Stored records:
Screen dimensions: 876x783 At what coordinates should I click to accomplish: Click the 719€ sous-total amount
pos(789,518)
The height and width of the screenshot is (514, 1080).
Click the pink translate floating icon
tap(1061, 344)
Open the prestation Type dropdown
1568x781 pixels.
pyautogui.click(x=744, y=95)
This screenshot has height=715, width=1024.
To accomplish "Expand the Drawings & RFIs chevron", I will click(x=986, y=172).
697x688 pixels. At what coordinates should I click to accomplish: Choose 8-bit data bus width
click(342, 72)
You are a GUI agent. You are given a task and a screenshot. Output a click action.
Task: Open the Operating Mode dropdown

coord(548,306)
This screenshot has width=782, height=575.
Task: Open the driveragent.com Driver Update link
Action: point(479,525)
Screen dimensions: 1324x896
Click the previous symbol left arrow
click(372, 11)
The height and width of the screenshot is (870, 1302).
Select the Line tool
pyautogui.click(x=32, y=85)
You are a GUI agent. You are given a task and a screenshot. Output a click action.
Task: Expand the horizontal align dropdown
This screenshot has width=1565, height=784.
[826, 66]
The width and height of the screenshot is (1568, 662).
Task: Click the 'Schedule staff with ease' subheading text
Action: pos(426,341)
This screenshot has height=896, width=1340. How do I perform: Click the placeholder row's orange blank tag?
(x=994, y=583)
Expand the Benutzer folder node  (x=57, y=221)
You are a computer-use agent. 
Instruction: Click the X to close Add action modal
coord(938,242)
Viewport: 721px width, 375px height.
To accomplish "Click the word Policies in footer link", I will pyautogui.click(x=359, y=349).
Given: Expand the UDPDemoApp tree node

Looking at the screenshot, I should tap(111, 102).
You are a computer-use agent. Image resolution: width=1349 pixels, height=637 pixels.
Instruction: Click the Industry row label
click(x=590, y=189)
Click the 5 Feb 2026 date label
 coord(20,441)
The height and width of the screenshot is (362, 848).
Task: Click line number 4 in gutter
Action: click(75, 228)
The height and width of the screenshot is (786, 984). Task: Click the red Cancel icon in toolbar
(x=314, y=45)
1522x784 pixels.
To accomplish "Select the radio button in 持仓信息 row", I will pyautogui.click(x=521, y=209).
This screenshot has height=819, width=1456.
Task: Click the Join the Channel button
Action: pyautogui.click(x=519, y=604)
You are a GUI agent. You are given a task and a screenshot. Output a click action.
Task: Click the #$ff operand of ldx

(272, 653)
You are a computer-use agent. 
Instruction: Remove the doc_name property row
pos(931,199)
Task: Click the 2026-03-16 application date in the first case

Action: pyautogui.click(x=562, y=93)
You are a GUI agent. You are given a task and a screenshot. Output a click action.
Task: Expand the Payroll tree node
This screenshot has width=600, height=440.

> _Your instructions_: Each record above needs to be written out exactly, with nothing left out.

> _Solution for this exercise_:
Screen dimensions: 876x783 At what coordinates should I click to accomplish: Click the 719€ sous-total amount
pos(789,518)
The height and width of the screenshot is (514, 1080).
Click the pink translate floating icon
tap(1061, 344)
Open the prestation Type dropdown
1568x781 pixels.
pyautogui.click(x=744, y=95)
This screenshot has height=715, width=1024.
To accomplish "Expand the Drawings & RFIs chevron", I will click(x=986, y=172).
697x688 pixels. At what coordinates should I click to accomplish: Choose 8-bit data bus width
click(342, 72)
You are a GUI agent. You are given a task and a screenshot. Output a click action.
Task: Open the Operating Mode dropdown

coord(548,306)
This screenshot has width=782, height=575.
Task: Open the driveragent.com Driver Update link
Action: point(479,525)
Screen dimensions: 1324x896
Click the previous symbol left arrow
click(372, 11)
The height and width of the screenshot is (870, 1302).
Select the Line tool
pyautogui.click(x=32, y=85)
You are a GUI agent. You are given a task and a screenshot. Output a click action.
Task: Expand the horizontal align dropdown
This screenshot has width=1565, height=784.
[826, 66]
The width and height of the screenshot is (1568, 662).
Task: Click the 'Schedule staff with ease' subheading text
Action: pos(426,341)
This screenshot has height=896, width=1340. How do I perform: Click the placeholder row's orange blank tag?
(x=994, y=583)
Expand the Benutzer folder node  (x=57, y=221)
You are a computer-use agent. 
Instruction: Click the X to close Add action modal
coord(938,242)
Viewport: 721px width, 375px height.
To accomplish "Click the word Policies in footer link", I will pyautogui.click(x=359, y=349).
Given: Expand the UDPDemoApp tree node

Looking at the screenshot, I should tap(111, 102).
You are a computer-use agent. Image resolution: width=1349 pixels, height=637 pixels.
Instruction: Click the Industry row label
click(x=590, y=189)
Click the 5 Feb 2026 date label
 coord(20,441)
The height and width of the screenshot is (362, 848).
Task: Click line number 4 in gutter
Action: click(75, 228)
The height and width of the screenshot is (786, 984). Task: Click the red Cancel icon in toolbar
(x=314, y=45)
1522x784 pixels.
To accomplish "Select the radio button in 持仓信息 row", I will pyautogui.click(x=521, y=209).
This screenshot has height=819, width=1456.
Task: Click the Join the Channel button
Action: pyautogui.click(x=519, y=604)
You are a GUI agent. You are given a task and a screenshot. Output a click action.
Task: Click the #$ff operand of ldx

(272, 653)
You are a computer-use agent. 
Instruction: Remove the doc_name property row
pos(931,199)
Task: Click the 2026-03-16 application date in the first case

Action: pyautogui.click(x=562, y=93)
You are a GUI agent. You are given a task and a screenshot. Output a click action.
Task: Expand the Payroll tree node
This screenshot has width=600, height=440.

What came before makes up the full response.